Still, I never imagined what would happen when she turned eighteen.

It was an ordinary evening. Dishes done. Television murmuring in the background. I was walking past the hallway when I heard Susie’s voice—soft, careful—coming from the landline phone we barely used anymore.

“Okay, Dad,” she whispered.

A pause.

“I miss you too.”

I stopped cold.

My heart slammed so hard I thought I might faint. Before I could say anything, she noticed me. Her eyes widened. She hung up immediately, the click of the receiver sounding far too loud in the quiet house.

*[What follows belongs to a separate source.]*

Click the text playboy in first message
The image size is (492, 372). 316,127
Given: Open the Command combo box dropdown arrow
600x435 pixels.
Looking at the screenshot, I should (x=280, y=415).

“Who were you talking to?” I asked, trying to keep my voice steady.

“No one,” she said too quickly. “Wrong number.”

She fled to her room, closing the door with a gentleness that somehow hurt more than if she’d slammed it.

That night, sleep wouldn’t come. My thoughts raced in tight, panicked circles. Susie had never lied to me—not like that. Curiosity and fear twisted together until I couldn’t stand it anymore. I went to the kitchen and checked the landline’s call log.

The number wasn’t familiar.

With trembling fingers, I dialed it.

It rang three times.

Then… breathing.

Not heavy. Not threatening. Just quiet, steady breathing, like someone holding themselves still.

“Hello?” I said.

The silence stretched. Then a man’s voice—low, hesitant.

“Susie?”

My stomach dropped.

“This is her mother,” I said. “Who is this?”

Another pause. I could hear emotion in the way he exhaled.

“My name is Daniel,” he said finally. “I… I knew her father.”